ACTIVITY
Write out everything in the records exactly, apart from the pictures.

EXCERPTED RECORDS
• • • • • • •
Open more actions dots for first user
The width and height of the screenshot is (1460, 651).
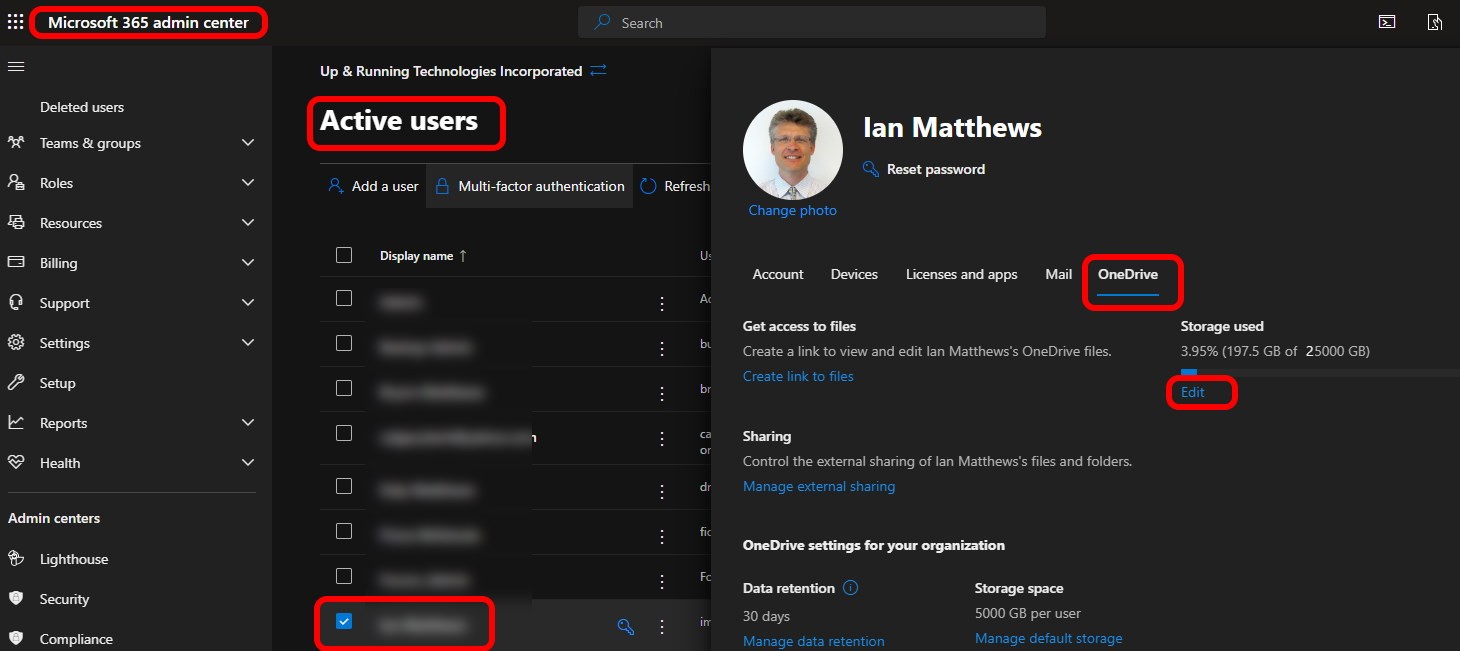pyautogui.click(x=662, y=304)
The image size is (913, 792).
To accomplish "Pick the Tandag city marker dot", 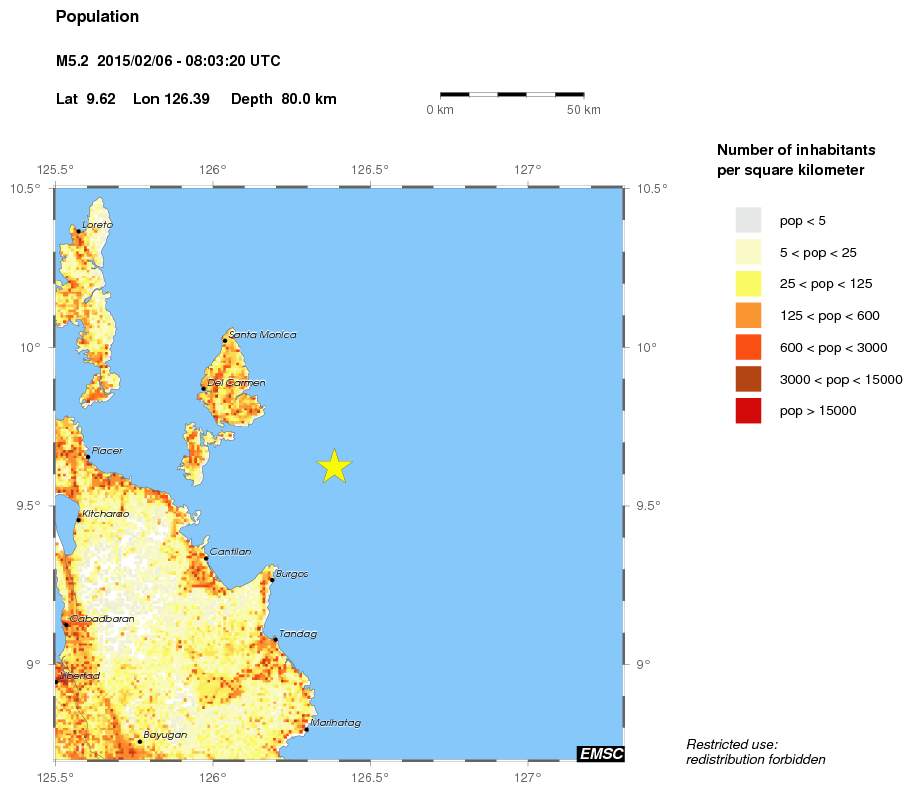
• • • • • • •
YOUR RESPONSE
Open more actions dots for first user
The width and height of the screenshot is (1460, 651).
pyautogui.click(x=662, y=304)
The image size is (913, 792).
To accomplish "Pick the Tandag city marker dot", 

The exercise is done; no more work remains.